> _INSTRUCTIONS TO FOLLOW_
Write out the lines from the one containing "Swap LAX and JFK with arrows icon" through the last line, including both ends, and copy them word for word without the pictures.

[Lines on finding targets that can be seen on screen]
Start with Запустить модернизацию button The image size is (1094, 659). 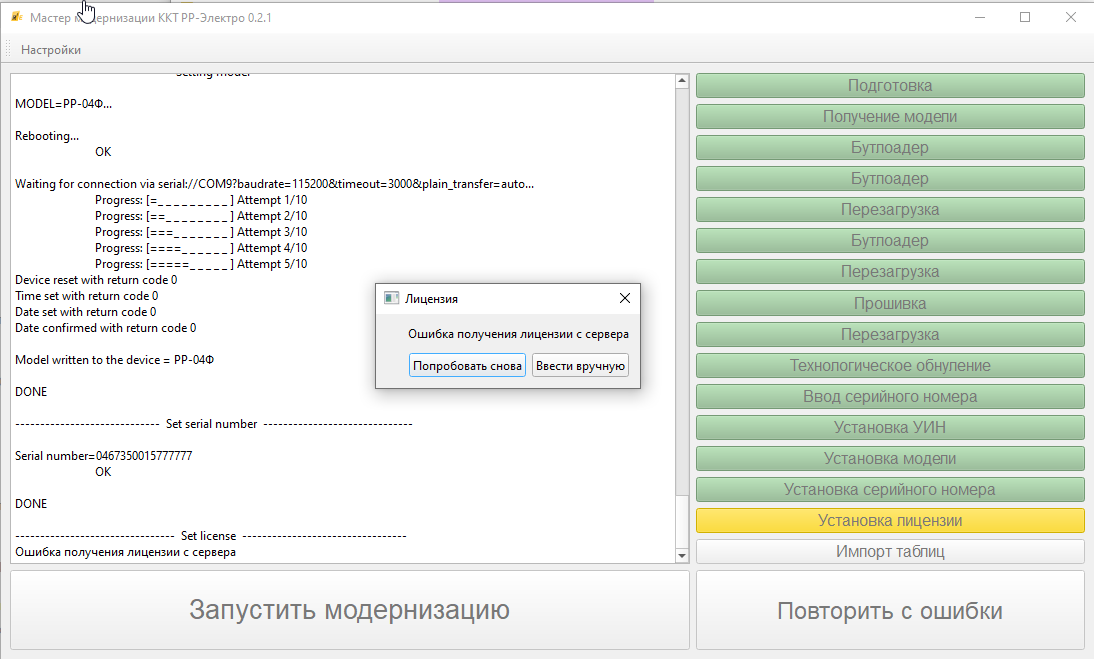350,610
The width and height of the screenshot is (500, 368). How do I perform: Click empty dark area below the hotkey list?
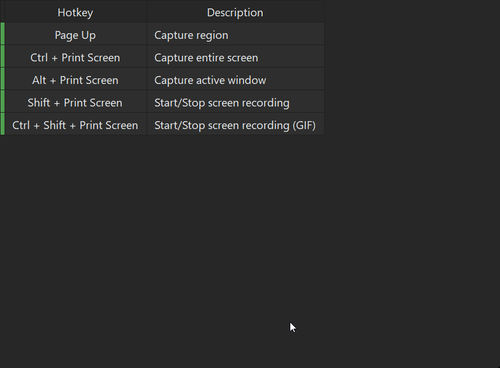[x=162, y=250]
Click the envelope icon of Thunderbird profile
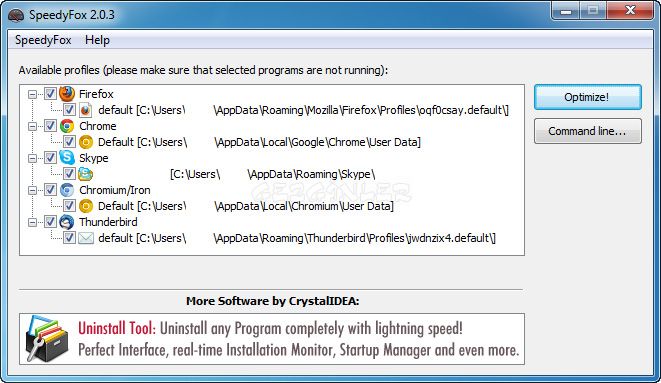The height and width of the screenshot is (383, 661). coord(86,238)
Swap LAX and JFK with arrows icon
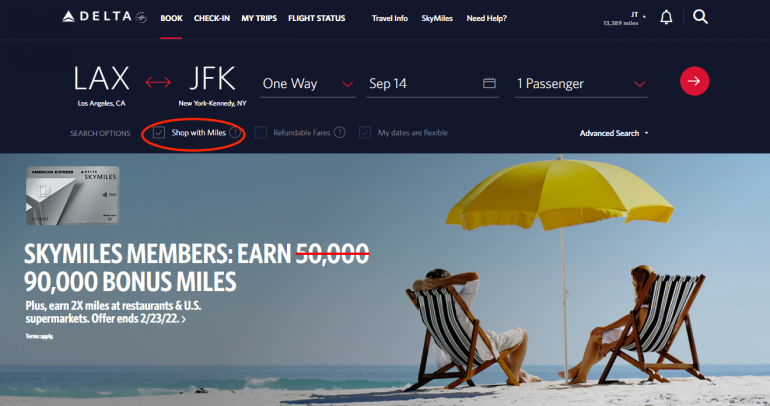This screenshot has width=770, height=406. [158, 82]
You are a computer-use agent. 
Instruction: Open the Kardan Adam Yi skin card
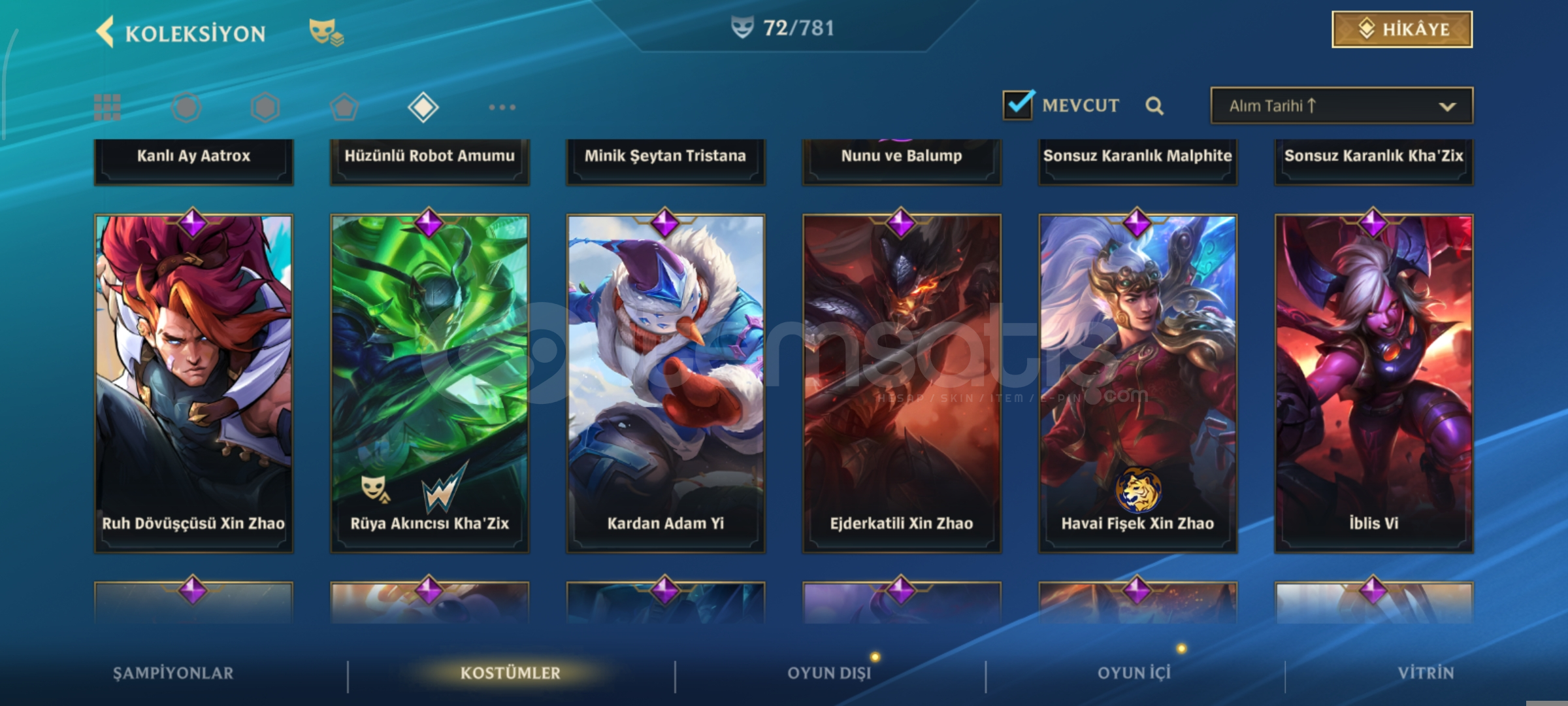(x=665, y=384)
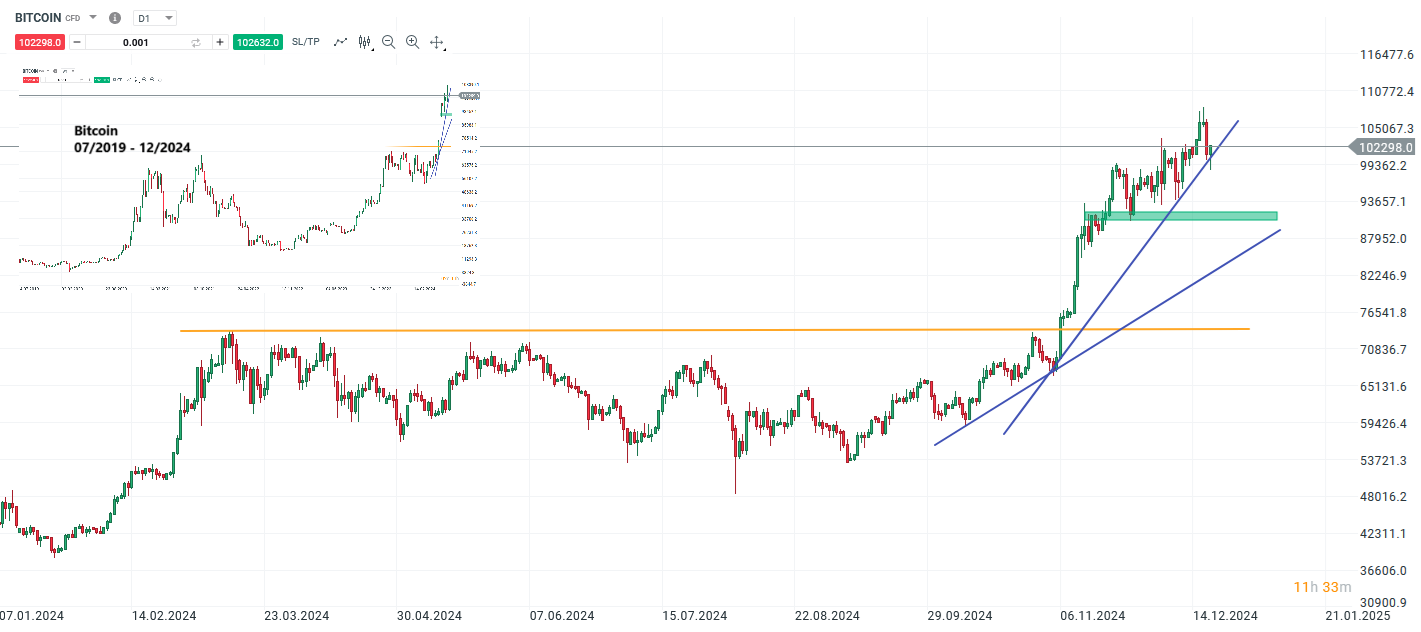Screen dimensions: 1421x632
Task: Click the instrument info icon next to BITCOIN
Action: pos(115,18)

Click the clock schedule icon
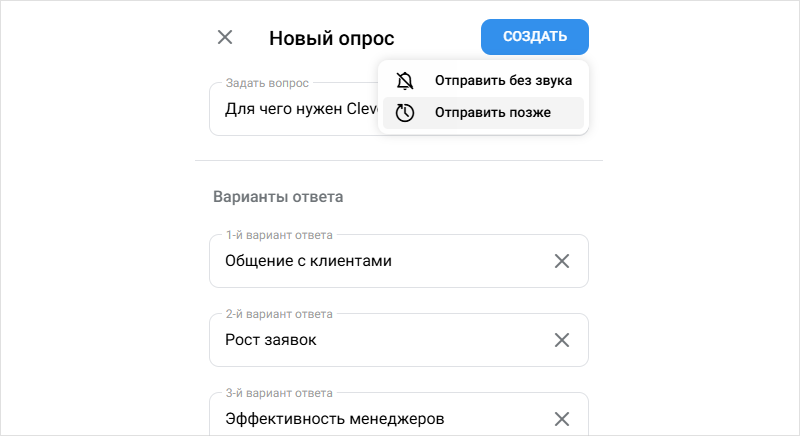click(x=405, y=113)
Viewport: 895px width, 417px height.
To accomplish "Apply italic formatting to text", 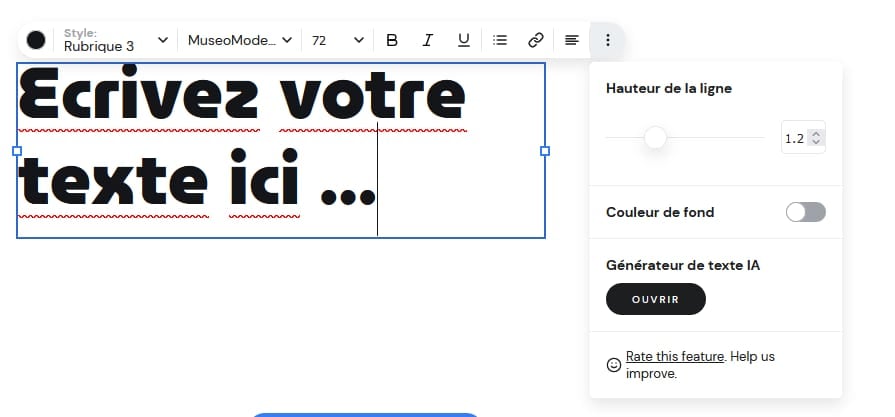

> _EXPECTED ANSWER_
Swap LAX and JFK with arrows icon
This screenshot has width=770, height=406. [158, 82]
You are a computer-use agent. 
Instruction: Open the Kardan Adam Yi skin card
(x=665, y=384)
Screen dimensions: 1421x632
Task: Click the instrument info icon next to BITCOIN
Action: pos(115,18)

Click the clock schedule icon
click(x=405, y=113)
Viewport: 895px width, 417px height.
To accomplish "Apply italic formatting to text", 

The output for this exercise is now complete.